Four candidates meet his conditions for endorsement: Newt Gingrich, Rick Perry, Rick Santorum and Michele Bachmann.

Though he hasn’t pronounced himself officially, Vander Plaats is likely to choose Gingrich. “His baggage has got baggage,” the Christian leader admits: three marriages and evidence of conflict of interest and influence peddling running from Gingrich’s stint as speaker of the House of Representatives in the 1990s to the present.

Yet Vander Plaats sees Gingrich as a “high IQ” at a time of national and world crisis. “There is more willingness to overlook baggage from the past and go with the one who’s prepared to lead,” he says.

Fearing new revelations, the evangelicals have Gingrich on probation. “The baggage that I know, even though it concerns me, if I know he has moved beyond it I can deal with it,” Vander Plaats says.

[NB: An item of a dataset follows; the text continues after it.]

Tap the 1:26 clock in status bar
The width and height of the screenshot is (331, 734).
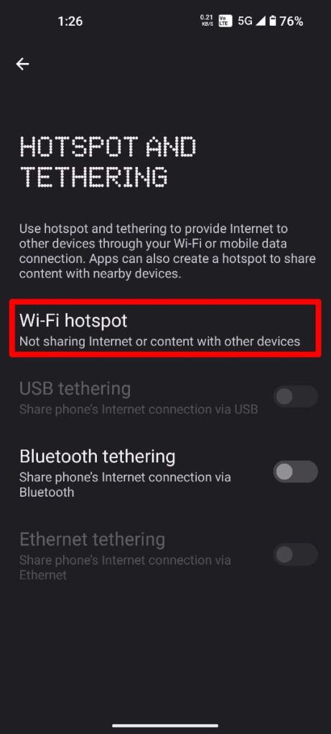(x=70, y=21)
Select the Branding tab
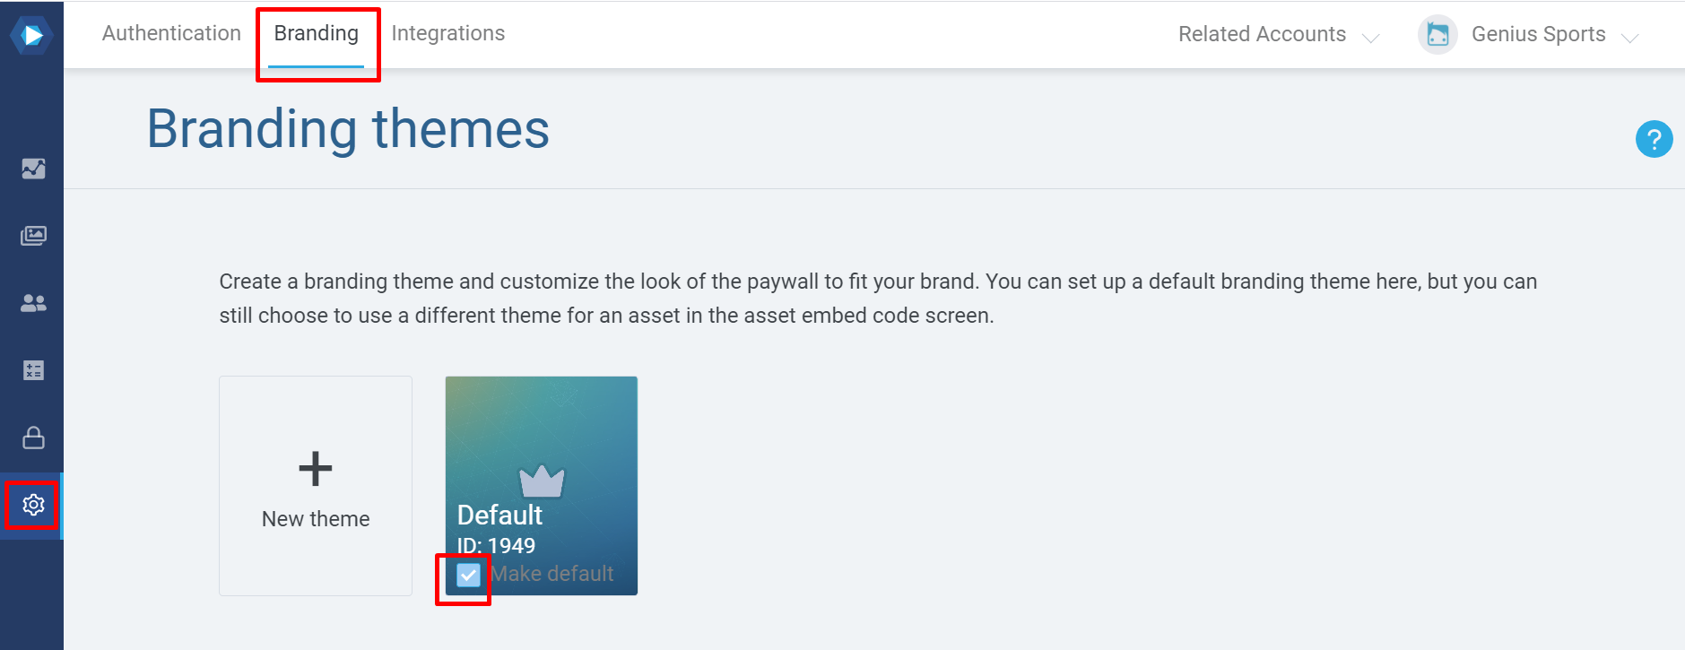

Evangelicals are divided between purists and compromisers. Jenifer Bowen of Right to Life says divisions between advocates of a total ban on abortion and those who accept incremental restrictions are more bitter than those between pro- and anti-abortion groups. Evangelical leaders tried, but failed, to agree on a joint endorsement for a Republican nominee.

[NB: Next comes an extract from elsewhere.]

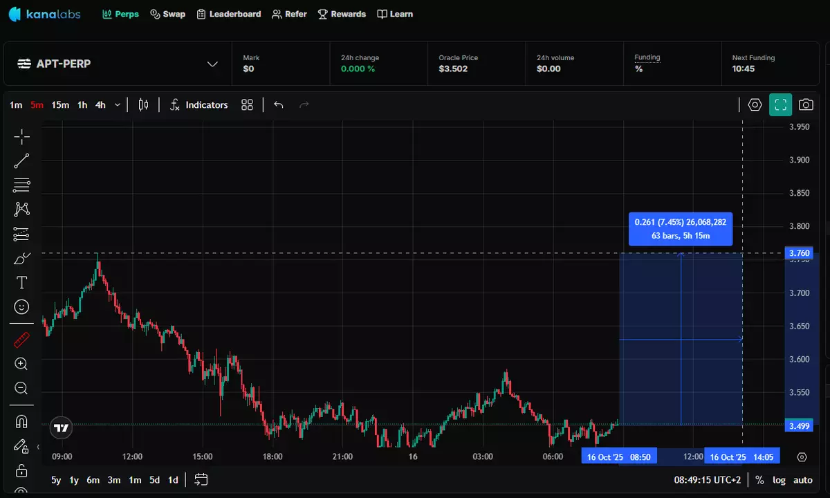Click the zoom in magnifier icon
Viewport: 830px width, 498px height.
coord(21,364)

Pastor James Snow of the Heritage Assembly prefers Rick Perry to Newt Gingrich. “I do believe in redemption, and I believe people can change,” he says of Gingrich’s past. “But I’d like to see some evidence.”

Snow fears the IRS (US tax authorities) will persecute his flock of 300 if he speaks out on politics. He nonetheless says President Obama’s repeal of the ban on gays serving openly in the military “has put soldiers in more danger than ever before”. He believes Obama is a Muslim, and that the Koran is a “message of hate”.

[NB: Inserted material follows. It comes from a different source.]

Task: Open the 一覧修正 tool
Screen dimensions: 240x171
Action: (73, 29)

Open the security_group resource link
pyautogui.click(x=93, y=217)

Iowa’s Christian fundamentalists say it is appropriate for them to dictate government policies and legislation, but they also feel persecuted. “I cannot go into a grocery store without the danger of conflict, because people know what stand we take,” says Snow. “It’s verbal, like, ‘Hey you, Pastor. I’d rather go to hell than go to your church’.”

“I can walk into a room and say I am from Iowa Right to Life and immediately there is seething in their eyes,” Bowen says of her opponents. “We are not communicating with each other.”

Tension between evangelicals and their secular compatriots touches the very definition of America. Snow says secularism is evil: “It’s a philosophy that exalts humanity above divinity, that puts humans above the rules of God.”

The separation of church and state “was to protect the church from the state. It was never meant to protect the state from church influence,” says Vander Plaats.

Both men, like the Republican candidates, dwell on the religious beliefs of the founding fathers. Nonsense, says Prof Goldford, who is about to publish a book entitled The Constitution of Religious Freedom: God, Politics and the First Amendment.

“Even if the founding fathers were all Christian,” says Goldford, “they were also all white and all male. Does that make us a white nation? Does that make us a male nation?”